Premièrement, le gouvernement israélien doit identifier de nouveaux moteurs de croissance et canaliser les ressources et les investissements financiers vers de nouveaux marchés sur lesquels il y aura une demande de nouvelles technologies, telles que la technologie climatique et la technologie de la santé. Dans ces domaines, Israël pourrait devenir un exportateur de solutions globales grâce à la suppression des barrières réglementaires.
« Une grande partie de l’innovation que nous avons vue au cours de la dernière décennie a surfé sur la vague de l’économie numérique, mais les défis de l’humanité sont différents aujourd’hui », a déclaré Bin. « L’économie numérique ne contribuera pas à nourrir la population de la planète ; cela n’aidera pas à produire suffisamment d’énergie propre ou de transport intelligent.
« De nombreux défis humains résident désormais dans des endroits où les logiciels seuls ne suffisent pas. Vous avez besoin d’une combinaison de produits tangibles ou d’électronique avec des logiciels et de l’intelligence artificielle », a-t-il déclaré.
Il existe environ 516 entreprises de technologie climatique en Israël, dont environ 24 % opèrent dans le secteur de l’énergie et 37 % sont impliquées dans l’agriculture, l’alimentation et l’eau. Le rythme de la collecte de fonds pour les entreprises de technologie climatique a triplé, passant de moins d’un demi-milliard de dollars en 2018-2019 à plus de 2,5 milliards de dollars en 2021, selon le rapport.
Deuxièmement, Israël doit s’efforcer d’accroître la diversification démographique et géographique de son industrie de haute technologie du centre du pays vers d’autres régions du pays et de promouvoir l’intégration de groupes de population nettement sous-représentés.

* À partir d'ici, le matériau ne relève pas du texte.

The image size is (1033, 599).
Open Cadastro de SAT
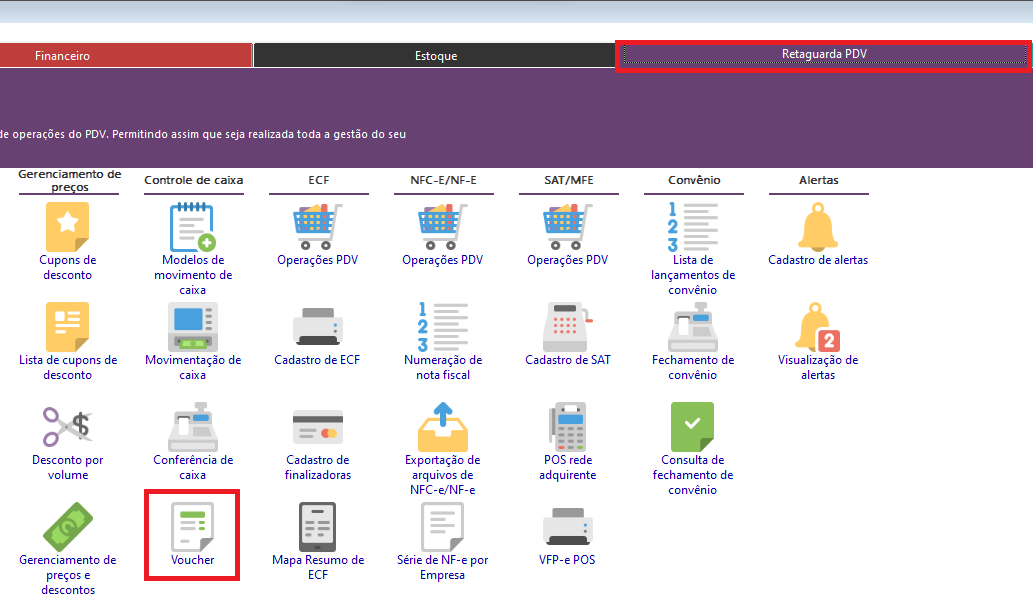tap(567, 327)
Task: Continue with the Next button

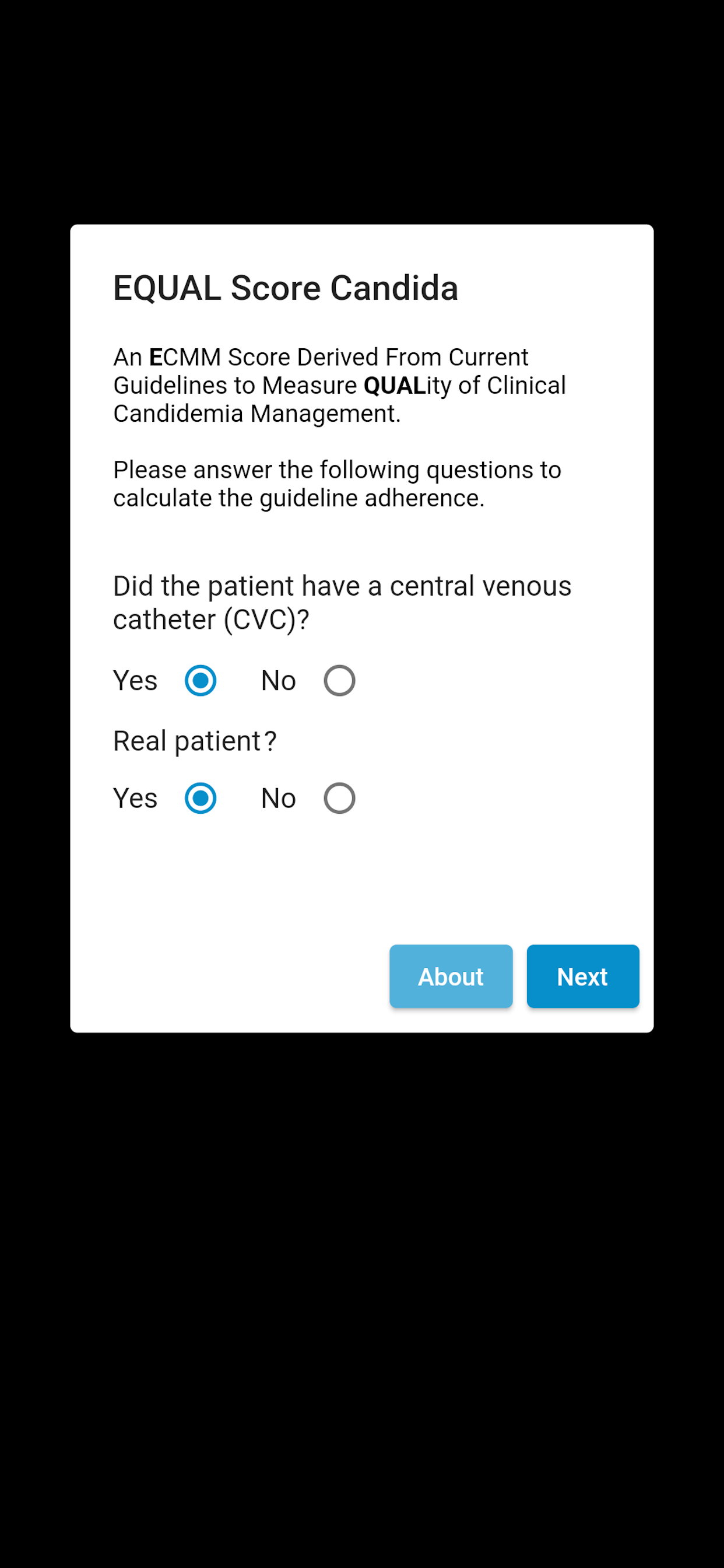Action: [x=583, y=977]
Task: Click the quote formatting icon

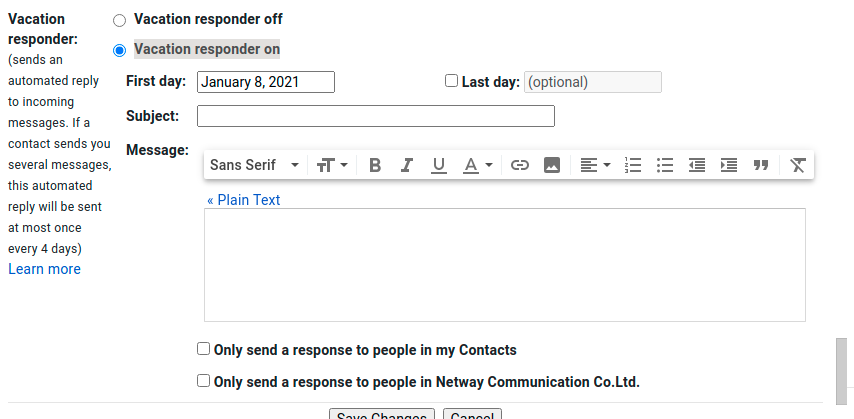Action: [x=761, y=165]
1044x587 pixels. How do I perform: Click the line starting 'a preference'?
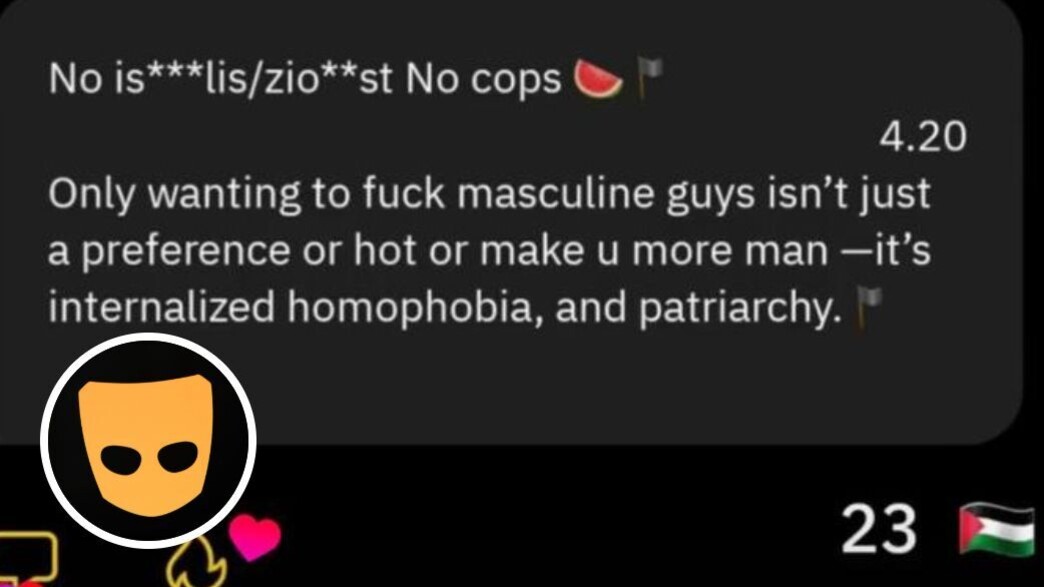489,252
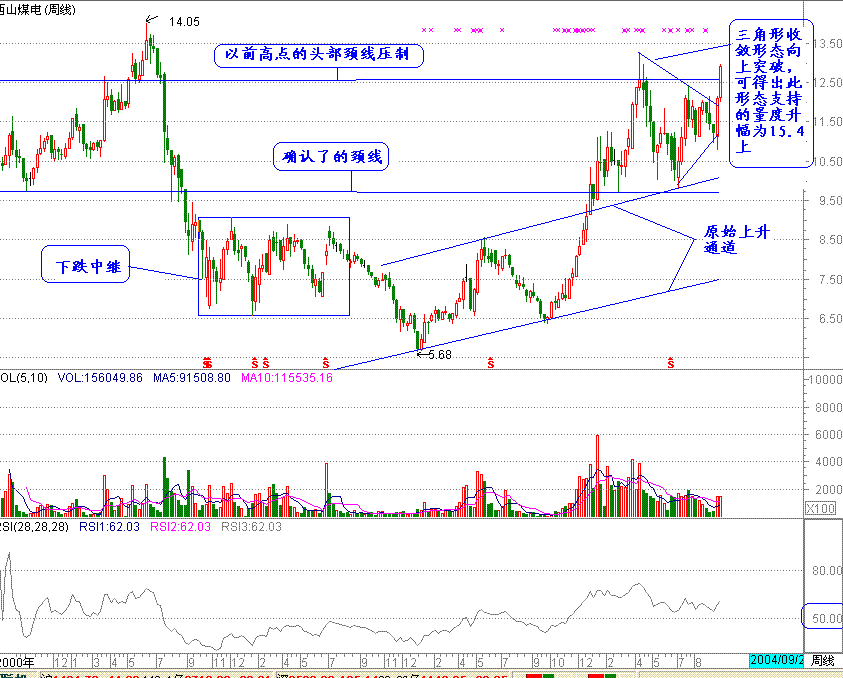Select the 50.00 RSI level marker
Viewport: 843px width, 678px height.
(822, 618)

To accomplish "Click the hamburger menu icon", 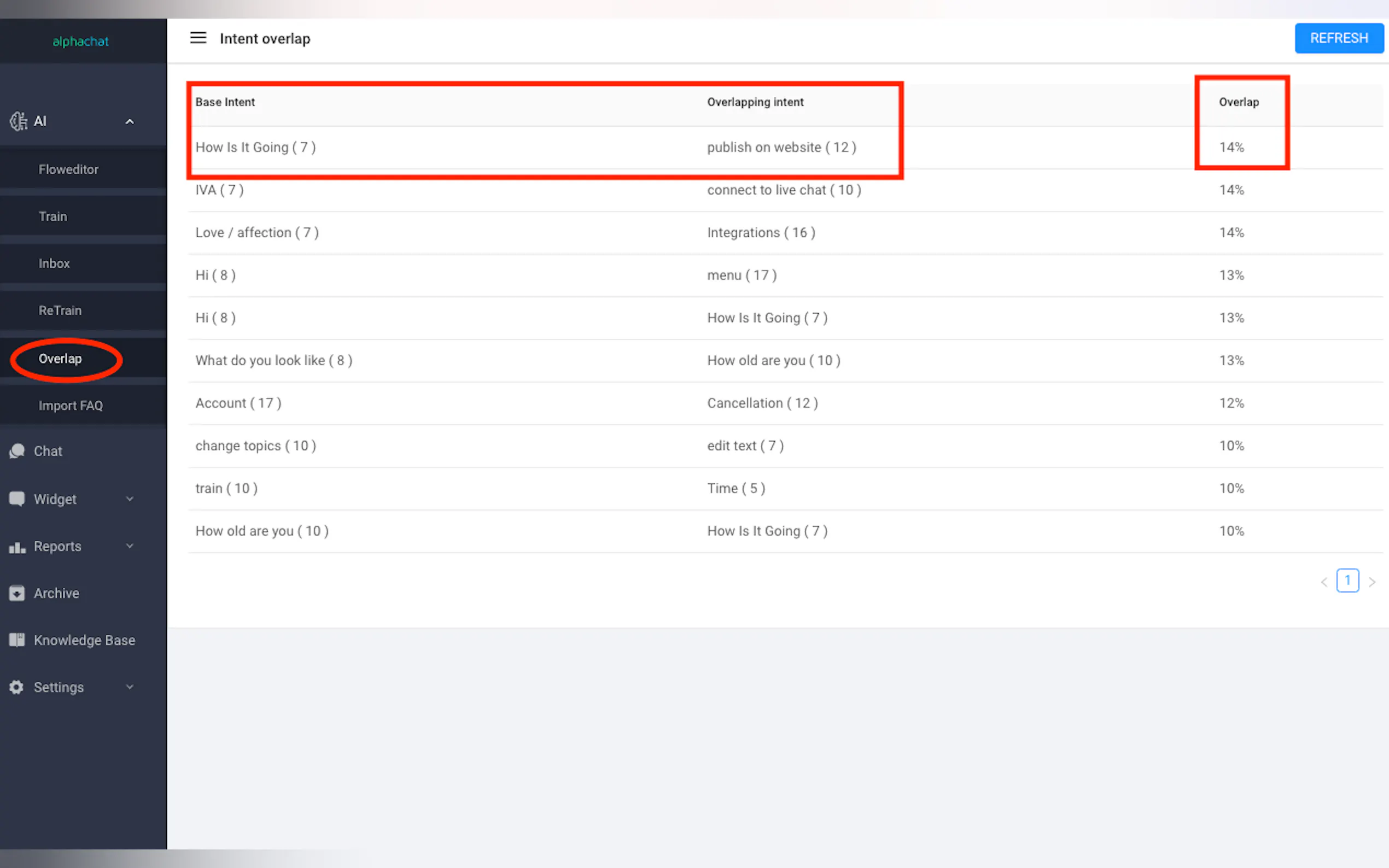I will (x=198, y=38).
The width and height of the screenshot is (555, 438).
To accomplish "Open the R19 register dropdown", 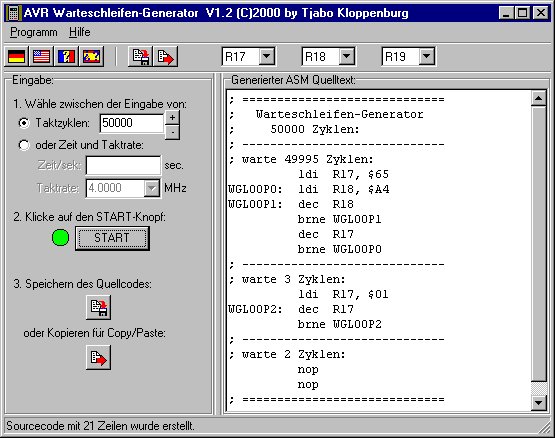I will tap(427, 56).
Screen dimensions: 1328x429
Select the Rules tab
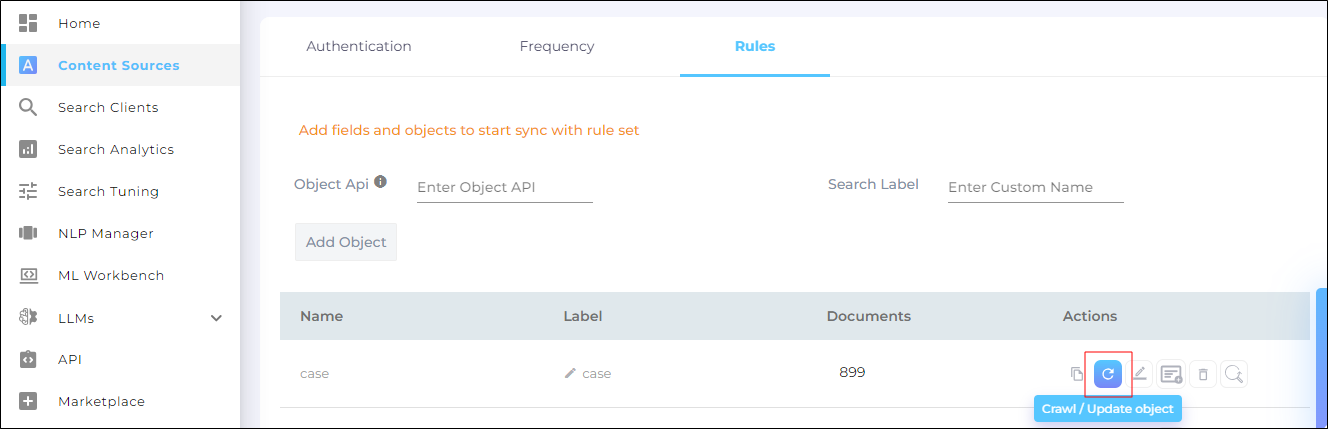[x=755, y=46]
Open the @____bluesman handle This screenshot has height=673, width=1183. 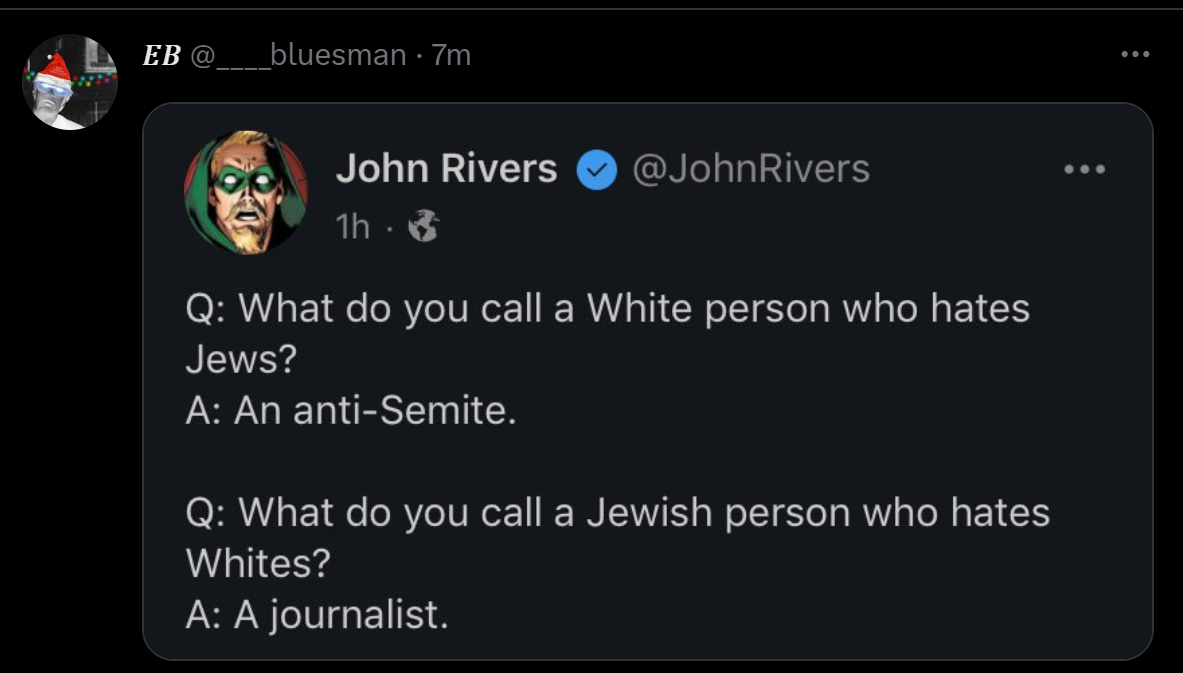[296, 55]
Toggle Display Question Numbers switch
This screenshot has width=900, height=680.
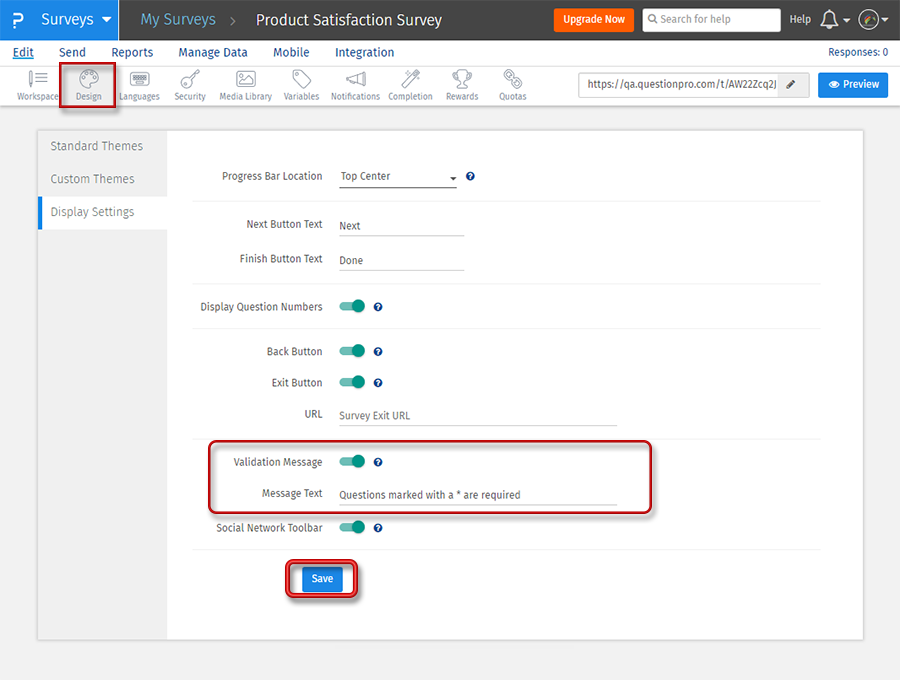pos(352,307)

Troisièmement, le gouvernement doit créer des incitations pour encourager les entrepreneurs israéliens à créer de nouvelles startups, qui ont diminué ces dernières années, en leur fournissant un cadre de soutien leur permettant de se développer en tant qu’entreprises israéliennes et de réussir à l’échelle mondiale.
« L’innovation s’intensifie de façon exponentielle et déterminera quels pays seront les leaders en matière de résilience nationale et économique », a déclaré le président de l’Autorité israélienne de l’innovation, Ami Appelbaum. « Nous sommes au seuil d’une période au cours de laquelle trois domaines d’innovation sont sur le point de transformer le monde tel que nous le connaissons : l’IA générative, l’informatique et la communication quantiques, et l’innovation dans les domaines liés au climat. »
« La nécessité de préserver la résilience nationale d’Israël ne permet pas au pays de ralentir l’innovation dans aucun de ces domaines et de prendre du retard. C’est une période de crise économique et sociale profonde, mais aussi une période qui présente des opportunités si nous pouvons naviguer avec sagesse », a fait remarquer Appelbaum.